The pendant measures 3-1/4"L x 1-5/8"W. Includes a jewelry pouch.
Part of the Far East Market™ Collection. Do not use jewelry cleaners to clean stones, use warm water. Put jewelry on last after hair products, make up and perfume. Do not hit cinnabar or onyx on hard surfaces as it may crack. All weights pertaining to diamond weights are minimum weights. Additionally, please note that many gemstones are treated to enhance their beauty. Click here for important information about gemstone enhancements and special care requirements.
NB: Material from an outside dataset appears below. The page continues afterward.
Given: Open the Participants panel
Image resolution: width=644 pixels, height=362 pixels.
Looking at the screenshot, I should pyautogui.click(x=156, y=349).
Onyx is a variety of chalcedony quartz that features a fine texture with a smooth black color. Some onyx can display white bands or ribbons against black or brown backgrounds. Mined in Brazil, India, California and Uruguay, most onyx today is color-enhanced to increase its depth of color. It ranks a 6.5 on the Mohs Scale and is an ideal stone for carving. In fact, it is a favorite material of lapidary artists.
Onyx was very popular with the ancient Greeks and Romans. The name comes from the Greek word “onux,” which means fingernail. Legend says that one day frisky Cupid cut the divine fingernails of Venus with an arrowhead while she was sleeping. He left the clippings scattered on the sand and the fates turned them into stone so that no part of her heavenly body would ever perish. In Greek times, almost all colors of chalcedony were called onyx. Later, the Romans narrowed the term to refer to only the black and dark brown colors, while the reddish brown and white onyx became known as sardonyx. Highly valued in Rome, sardonyx was especially used for seals because it was said to never stick to the wax. Roman General Publius Cornelius Scipio was famous for wearing sardonyx.
Worn during mourning in the Victorian age, onyx is now traditionally given as a 7th wedding anniversary gift. It is thought to increase happiness, intuition and instincts. The stone is also believed to cool the yearnings of love and decrease sexual desire.